### Action item
Each line of the data should be transcribed exactly as given.

### Record set
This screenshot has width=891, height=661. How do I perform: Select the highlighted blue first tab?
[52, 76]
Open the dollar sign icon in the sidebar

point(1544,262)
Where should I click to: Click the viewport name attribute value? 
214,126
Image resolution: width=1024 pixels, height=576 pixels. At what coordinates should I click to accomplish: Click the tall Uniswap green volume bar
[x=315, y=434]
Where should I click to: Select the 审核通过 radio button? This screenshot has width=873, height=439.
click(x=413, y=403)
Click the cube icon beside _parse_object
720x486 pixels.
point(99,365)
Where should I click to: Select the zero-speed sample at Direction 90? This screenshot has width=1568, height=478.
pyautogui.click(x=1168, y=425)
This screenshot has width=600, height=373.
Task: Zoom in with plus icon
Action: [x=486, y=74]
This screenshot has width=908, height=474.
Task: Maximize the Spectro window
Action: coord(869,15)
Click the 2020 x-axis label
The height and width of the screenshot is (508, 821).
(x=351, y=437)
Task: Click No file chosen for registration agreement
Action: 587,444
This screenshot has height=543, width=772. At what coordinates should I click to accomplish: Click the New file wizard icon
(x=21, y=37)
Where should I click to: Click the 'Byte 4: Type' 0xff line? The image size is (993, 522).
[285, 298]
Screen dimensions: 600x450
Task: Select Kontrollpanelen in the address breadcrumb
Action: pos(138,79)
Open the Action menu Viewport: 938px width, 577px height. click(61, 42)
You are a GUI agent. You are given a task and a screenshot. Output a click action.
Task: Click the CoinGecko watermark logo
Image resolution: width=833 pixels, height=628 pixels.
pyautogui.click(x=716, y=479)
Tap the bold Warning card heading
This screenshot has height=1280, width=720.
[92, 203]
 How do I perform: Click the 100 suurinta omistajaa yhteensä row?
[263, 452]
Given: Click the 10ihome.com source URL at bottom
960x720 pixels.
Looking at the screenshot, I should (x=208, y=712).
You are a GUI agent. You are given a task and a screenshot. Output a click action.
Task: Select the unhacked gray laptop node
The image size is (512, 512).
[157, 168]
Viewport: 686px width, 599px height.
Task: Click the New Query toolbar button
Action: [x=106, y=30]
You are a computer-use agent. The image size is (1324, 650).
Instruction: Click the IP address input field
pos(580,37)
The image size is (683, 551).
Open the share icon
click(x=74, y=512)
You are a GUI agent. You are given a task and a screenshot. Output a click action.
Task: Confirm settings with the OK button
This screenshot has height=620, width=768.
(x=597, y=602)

### Answer section
This screenshot has width=891, height=661. How do I perform: Select the highlighted blue first tab?
[52, 76]
Open the dollar sign icon in the sidebar

point(1544,262)
Where should I click to: Click the viewport name attribute value? 
214,126
Image resolution: width=1024 pixels, height=576 pixels. At what coordinates should I click to accomplish: Click the tall Uniswap green volume bar
[x=315, y=434]
Where should I click to: Select the 审核通过 radio button? This screenshot has width=873, height=439.
click(x=413, y=403)
Click the cube icon beside _parse_object
720x486 pixels.
point(99,365)
Where should I click to: Select the zero-speed sample at Direction 90? This screenshot has width=1568, height=478.
pyautogui.click(x=1168, y=425)
This screenshot has width=600, height=373.
Task: Zoom in with plus icon
Action: [x=486, y=74]
This screenshot has width=908, height=474.
Task: Maximize the Spectro window
Action: coord(869,15)
Click the 2020 x-axis label
The height and width of the screenshot is (508, 821).
(x=351, y=437)
Task: Click No file chosen for registration agreement
Action: 587,444
This screenshot has height=543, width=772. At what coordinates should I click to accomplish: Click the New file wizard icon
(x=21, y=37)
Where should I click to: Click the 'Byte 4: Type' 0xff line? The image size is (993, 522).
[285, 298]
Screen dimensions: 600x450
Task: Select Kontrollpanelen in the address breadcrumb
Action: pos(138,79)
Open the Action menu Viewport: 938px width, 577px height. click(61, 42)
You are a GUI agent. You are given a task and a screenshot. Output a click action.
Task: Click the CoinGecko watermark logo
Image resolution: width=833 pixels, height=628 pixels.
pyautogui.click(x=716, y=479)
Tap the bold Warning card heading
This screenshot has height=1280, width=720.
[92, 203]
 How do I perform: Click the 100 suurinta omistajaa yhteensä row?
[263, 452]
Given: Click the 10ihome.com source URL at bottom
960x720 pixels.
Looking at the screenshot, I should (x=208, y=712).
You are a GUI agent. You are given a task and a screenshot. Output a click action.
Task: Select the unhacked gray laptop node
The image size is (512, 512).
[157, 168]
Viewport: 686px width, 599px height.
Task: Click the New Query toolbar button
Action: [x=106, y=30]
You are a computer-use agent. The image size is (1324, 650).
Instruction: Click the IP address input field
pos(580,37)
The image size is (683, 551).
Open the share icon
click(x=74, y=512)
You are a GUI agent. You are given a task and a screenshot. Output a click action.
Task: Confirm settings with the OK button
This screenshot has height=620, width=768.
(x=597, y=602)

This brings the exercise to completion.